Posted 30 Oct 2007 at 5:13 pm ¶The first ammendment is not without limits, you cannot express something that may actually or is likely to or can be reasonably expected to cause harm. When was the last time you say a ciggarette add on the television? Do you suppose some of these medications could cause harm? Do you suppose some are likely to or can reasonably expected to?
Posted 31 Oct 2007 at 6:20 am ¶I’m not arguing the merit, just saying that there was limits on lawyer advertising that was involved in that action as well. I think if they are to reinstitute the ad bans, they need to do it across the board. All this discussion is moot, however, as the Supreme Court already ruled on this issue. It would take more than a windbag politician (and med-mal lawyer, wink wink) to change that ruling.
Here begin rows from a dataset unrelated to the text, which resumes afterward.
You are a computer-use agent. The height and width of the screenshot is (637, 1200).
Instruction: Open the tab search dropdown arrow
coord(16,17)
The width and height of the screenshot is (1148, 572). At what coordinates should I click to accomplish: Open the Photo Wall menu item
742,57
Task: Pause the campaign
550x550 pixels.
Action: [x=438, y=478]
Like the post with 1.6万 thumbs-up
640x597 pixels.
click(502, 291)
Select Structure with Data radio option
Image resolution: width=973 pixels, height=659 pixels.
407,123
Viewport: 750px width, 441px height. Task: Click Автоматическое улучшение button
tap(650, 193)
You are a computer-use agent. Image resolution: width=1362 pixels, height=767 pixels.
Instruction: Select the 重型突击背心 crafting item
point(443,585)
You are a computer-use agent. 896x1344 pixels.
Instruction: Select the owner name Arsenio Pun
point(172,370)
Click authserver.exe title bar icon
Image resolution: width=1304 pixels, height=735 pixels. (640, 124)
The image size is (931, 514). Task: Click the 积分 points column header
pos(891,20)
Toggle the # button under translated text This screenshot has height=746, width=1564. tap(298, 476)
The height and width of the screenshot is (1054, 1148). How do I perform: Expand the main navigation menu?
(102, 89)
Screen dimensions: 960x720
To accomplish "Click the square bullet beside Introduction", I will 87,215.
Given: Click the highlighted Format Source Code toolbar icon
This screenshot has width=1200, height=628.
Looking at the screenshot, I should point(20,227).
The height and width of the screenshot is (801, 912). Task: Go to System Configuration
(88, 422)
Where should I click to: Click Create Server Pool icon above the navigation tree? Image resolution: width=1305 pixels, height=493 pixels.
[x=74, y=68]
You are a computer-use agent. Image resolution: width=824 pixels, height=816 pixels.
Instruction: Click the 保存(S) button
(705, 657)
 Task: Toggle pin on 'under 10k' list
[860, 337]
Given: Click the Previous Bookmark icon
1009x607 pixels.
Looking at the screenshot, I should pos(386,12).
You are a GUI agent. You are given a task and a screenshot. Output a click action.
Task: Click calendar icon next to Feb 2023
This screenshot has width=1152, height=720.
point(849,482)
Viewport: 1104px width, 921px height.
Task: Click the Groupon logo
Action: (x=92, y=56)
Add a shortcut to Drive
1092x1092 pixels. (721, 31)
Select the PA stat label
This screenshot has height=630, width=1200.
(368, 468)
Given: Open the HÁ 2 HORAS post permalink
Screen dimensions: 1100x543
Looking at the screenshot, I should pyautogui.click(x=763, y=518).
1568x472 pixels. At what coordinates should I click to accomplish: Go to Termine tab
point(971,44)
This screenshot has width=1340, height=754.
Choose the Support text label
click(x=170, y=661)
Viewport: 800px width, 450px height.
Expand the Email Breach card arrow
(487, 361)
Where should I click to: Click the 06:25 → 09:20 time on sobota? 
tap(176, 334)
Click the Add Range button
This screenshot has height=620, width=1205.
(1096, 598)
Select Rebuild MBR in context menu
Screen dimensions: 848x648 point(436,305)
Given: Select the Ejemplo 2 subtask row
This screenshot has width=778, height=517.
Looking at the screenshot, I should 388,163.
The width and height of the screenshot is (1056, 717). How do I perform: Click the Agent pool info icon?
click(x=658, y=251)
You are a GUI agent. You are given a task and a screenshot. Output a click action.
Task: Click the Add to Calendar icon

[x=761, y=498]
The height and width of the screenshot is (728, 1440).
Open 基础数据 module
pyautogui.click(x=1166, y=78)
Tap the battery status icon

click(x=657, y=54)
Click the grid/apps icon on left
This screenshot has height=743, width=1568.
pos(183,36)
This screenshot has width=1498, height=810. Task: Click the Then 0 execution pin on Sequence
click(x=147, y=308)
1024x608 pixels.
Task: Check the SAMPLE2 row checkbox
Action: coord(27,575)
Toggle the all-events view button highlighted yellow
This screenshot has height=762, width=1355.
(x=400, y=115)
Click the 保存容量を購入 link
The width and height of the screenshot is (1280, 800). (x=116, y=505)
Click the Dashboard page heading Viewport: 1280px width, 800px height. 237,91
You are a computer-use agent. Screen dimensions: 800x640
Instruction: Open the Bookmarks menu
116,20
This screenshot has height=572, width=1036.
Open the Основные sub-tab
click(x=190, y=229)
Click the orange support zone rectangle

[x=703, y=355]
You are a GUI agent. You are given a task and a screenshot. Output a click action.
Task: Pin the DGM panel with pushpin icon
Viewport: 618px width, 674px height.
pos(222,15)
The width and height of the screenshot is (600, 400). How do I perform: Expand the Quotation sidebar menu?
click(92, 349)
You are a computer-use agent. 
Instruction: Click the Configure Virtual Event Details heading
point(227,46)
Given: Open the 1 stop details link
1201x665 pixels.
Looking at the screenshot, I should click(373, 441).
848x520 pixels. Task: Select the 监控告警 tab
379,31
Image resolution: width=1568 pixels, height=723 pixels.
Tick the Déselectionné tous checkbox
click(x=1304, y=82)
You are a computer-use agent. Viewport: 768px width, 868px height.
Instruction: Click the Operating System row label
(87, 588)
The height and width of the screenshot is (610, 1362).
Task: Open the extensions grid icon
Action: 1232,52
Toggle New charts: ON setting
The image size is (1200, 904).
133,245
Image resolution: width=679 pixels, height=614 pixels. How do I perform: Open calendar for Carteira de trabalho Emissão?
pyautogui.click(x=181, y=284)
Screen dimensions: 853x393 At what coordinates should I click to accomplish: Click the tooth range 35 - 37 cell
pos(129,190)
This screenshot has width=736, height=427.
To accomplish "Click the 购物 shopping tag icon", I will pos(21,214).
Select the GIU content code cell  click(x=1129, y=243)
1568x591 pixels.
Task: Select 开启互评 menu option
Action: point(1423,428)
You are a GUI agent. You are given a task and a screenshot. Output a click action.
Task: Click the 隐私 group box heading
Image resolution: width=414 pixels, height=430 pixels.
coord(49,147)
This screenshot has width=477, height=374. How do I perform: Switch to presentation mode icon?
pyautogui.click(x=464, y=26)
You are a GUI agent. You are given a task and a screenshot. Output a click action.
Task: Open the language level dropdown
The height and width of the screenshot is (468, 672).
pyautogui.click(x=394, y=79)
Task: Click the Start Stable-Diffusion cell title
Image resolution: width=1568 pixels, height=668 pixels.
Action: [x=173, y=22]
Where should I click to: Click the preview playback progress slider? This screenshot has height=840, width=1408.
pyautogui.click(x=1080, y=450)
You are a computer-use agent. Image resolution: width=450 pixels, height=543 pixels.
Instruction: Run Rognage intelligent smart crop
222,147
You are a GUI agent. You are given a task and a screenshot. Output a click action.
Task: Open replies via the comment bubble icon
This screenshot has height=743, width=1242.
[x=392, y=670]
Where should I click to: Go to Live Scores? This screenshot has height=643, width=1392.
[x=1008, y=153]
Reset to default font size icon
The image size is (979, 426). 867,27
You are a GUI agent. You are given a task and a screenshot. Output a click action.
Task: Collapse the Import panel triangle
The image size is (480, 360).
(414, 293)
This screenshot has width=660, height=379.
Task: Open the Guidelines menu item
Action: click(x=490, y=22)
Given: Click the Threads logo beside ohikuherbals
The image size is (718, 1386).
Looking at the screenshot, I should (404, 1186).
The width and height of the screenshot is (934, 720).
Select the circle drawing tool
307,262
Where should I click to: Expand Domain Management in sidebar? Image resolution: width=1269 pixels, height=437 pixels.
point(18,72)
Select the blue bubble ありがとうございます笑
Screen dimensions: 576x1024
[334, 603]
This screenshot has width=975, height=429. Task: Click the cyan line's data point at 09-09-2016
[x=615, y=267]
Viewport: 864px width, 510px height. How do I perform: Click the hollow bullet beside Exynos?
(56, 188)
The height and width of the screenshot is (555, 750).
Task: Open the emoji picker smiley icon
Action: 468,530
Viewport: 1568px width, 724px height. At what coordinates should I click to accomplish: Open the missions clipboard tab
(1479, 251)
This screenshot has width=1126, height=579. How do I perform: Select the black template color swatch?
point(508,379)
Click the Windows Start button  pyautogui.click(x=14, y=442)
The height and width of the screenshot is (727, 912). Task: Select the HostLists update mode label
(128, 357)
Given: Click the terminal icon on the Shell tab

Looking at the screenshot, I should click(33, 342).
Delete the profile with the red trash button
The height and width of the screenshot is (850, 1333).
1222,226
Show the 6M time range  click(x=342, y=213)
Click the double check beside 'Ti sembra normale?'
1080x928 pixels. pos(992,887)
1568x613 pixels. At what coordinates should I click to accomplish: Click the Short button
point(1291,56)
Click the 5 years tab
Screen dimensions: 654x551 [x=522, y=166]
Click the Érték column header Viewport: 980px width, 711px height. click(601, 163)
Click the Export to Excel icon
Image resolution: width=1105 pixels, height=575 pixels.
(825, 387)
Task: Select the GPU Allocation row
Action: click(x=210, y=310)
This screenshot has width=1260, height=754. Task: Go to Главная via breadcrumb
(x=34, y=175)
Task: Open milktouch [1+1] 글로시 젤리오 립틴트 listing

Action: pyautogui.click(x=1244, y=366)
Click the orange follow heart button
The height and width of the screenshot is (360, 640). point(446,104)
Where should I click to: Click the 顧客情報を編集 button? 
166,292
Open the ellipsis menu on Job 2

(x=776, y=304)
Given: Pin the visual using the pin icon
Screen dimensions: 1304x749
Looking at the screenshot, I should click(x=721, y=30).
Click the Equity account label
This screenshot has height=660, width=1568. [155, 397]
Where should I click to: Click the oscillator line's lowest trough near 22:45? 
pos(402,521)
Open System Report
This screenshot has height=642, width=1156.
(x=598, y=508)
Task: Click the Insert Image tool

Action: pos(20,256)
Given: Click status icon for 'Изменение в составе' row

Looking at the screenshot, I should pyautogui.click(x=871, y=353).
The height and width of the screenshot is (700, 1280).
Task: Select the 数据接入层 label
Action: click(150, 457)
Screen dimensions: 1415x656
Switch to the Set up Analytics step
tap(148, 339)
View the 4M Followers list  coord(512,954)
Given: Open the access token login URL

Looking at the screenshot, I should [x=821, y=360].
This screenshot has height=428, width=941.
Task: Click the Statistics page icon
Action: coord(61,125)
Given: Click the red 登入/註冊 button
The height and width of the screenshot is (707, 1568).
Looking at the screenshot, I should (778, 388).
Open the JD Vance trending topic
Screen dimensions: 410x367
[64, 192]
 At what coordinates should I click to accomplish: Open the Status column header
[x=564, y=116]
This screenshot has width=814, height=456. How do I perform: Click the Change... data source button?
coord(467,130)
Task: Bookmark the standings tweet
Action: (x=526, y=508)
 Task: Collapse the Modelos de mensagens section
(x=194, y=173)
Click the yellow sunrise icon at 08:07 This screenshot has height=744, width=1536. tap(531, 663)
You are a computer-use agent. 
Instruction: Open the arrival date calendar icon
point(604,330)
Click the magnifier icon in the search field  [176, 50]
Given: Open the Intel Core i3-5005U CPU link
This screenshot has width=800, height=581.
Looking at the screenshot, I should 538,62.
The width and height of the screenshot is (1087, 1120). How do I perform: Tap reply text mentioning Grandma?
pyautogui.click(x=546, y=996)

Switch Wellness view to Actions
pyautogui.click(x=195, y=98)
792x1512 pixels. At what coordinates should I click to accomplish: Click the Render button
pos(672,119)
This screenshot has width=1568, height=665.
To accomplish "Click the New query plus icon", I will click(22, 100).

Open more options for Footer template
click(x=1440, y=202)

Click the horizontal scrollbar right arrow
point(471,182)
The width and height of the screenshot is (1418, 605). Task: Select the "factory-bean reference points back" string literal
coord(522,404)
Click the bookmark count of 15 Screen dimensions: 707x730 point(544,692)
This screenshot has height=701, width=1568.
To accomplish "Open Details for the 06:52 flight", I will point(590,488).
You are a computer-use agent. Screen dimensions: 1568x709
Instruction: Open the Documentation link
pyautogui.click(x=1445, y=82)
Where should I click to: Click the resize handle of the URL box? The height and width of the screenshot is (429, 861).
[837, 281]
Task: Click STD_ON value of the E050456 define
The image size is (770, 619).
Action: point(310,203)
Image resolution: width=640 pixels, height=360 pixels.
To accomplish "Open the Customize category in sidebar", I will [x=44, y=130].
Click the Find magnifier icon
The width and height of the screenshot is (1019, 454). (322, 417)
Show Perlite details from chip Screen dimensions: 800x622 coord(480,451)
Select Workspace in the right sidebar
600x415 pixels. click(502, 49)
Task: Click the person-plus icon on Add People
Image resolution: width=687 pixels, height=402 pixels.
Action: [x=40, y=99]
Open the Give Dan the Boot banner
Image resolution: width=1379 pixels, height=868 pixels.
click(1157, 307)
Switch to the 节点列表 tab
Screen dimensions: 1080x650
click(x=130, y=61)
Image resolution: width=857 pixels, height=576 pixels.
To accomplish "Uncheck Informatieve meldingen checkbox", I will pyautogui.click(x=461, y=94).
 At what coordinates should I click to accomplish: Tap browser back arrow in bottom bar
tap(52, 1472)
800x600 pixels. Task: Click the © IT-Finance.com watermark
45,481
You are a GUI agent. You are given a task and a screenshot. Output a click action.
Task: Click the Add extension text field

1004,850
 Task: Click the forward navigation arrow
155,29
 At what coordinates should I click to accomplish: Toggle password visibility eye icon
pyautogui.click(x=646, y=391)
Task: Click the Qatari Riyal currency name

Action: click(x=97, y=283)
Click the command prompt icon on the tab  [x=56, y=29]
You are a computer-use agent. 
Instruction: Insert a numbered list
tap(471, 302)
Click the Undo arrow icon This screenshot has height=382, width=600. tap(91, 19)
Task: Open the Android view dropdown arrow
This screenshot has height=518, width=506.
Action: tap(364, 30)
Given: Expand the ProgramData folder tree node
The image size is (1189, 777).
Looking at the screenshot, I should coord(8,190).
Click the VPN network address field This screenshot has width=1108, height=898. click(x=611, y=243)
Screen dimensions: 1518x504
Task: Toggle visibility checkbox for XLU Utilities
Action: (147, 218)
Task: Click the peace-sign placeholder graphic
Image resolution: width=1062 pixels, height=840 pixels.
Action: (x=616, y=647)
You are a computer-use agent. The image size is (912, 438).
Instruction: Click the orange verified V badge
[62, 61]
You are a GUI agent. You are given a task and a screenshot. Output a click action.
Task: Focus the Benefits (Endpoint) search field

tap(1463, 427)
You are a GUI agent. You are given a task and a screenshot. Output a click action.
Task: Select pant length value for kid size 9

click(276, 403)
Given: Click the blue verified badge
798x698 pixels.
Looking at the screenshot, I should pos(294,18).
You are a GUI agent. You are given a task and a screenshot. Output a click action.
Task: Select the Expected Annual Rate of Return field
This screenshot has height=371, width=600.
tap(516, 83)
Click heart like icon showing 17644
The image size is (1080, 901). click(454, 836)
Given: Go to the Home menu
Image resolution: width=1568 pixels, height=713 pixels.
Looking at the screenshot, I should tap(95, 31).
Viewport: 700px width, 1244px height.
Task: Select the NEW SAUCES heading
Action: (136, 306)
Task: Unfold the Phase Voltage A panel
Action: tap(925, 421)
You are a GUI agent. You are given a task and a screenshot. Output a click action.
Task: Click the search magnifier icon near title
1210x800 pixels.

Posted 31 Oct 2007 at 10:52 am ¶There are good reasons why so far only the US and New Zealand permit direct to consumer advertising of prescription drugs. Just look at what happened with Vioxx. as the NEJM reports: ‘From 1997 to 2006, nearly 84% of regulatory letters regarding direct-to-consumer advertising cited advertisements for either minimizing risks (e.g., minimizing or omitting information on side effects), exaggerating effectiveness (e.g., portraying the indication too broadly or making unsubstantiated claims of superiority over other drugs), or both.’
Posted 31 Oct 2007 at 11:03 am ¶mea culpa. The ruling that allowed lawyers to advertise was 1977.
Posted 31 Oct 2007 at 2:59 pm ¶In this circumstance, the average consumer cannot be educated enough to evaluate the efficacy of the product advertised. And to be honest, the physician likely doesn’t either because he receives most of his new information about this medicines from the drug representatives. They fail to contact pharmacists or other drug experts. Edwards is right in one regard, though, and that is that it contributes to the increased drug prices we see. Unfortunately, each new drug that is patented is a monopoly for the company. They can charge astronomical prices all the while attributing it to covering research and design expenses. If you check their income statements, you will find that their marketing expenses far outweigh their research and design expenses.